**Problem requirements**
Take the line with "This screenshot has height=1080, width=1920." and every line after it in the data. Transcribe them exactly, through the last.

**Available records**
■ ■ ■ ■ ■ ■ ■

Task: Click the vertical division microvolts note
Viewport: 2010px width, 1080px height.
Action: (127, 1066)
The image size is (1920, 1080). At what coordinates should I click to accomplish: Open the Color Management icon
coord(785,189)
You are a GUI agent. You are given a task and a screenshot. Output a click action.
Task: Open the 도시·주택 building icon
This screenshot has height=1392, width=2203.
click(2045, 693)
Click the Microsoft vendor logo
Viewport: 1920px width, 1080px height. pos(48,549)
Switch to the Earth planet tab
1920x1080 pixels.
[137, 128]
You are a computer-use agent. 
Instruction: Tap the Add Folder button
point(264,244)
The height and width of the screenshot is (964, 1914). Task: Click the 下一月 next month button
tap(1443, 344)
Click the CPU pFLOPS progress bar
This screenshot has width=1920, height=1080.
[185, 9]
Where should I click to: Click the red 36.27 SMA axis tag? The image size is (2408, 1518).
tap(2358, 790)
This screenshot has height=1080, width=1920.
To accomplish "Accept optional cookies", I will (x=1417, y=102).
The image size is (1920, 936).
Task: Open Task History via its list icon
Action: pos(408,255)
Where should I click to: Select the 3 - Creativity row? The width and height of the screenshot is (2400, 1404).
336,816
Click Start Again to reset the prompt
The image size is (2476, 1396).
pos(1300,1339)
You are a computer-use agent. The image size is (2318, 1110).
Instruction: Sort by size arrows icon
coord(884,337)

■ ■ ■ ■ ■ ■ ■

**Your response**
This screenshot has height=1080, width=1920.
To accomplish "Accept optional cookies", I will (x=1417, y=102).
The image size is (1920, 936).
Task: Open Task History via its list icon
Action: pos(408,255)
Where should I click to: Select the 3 - Creativity row? The width and height of the screenshot is (2400, 1404).
336,816
Click Start Again to reset the prompt
The image size is (2476, 1396).
pos(1300,1339)
You are a computer-use agent. The image size is (2318, 1110).
Instruction: Sort by size arrows icon
coord(884,337)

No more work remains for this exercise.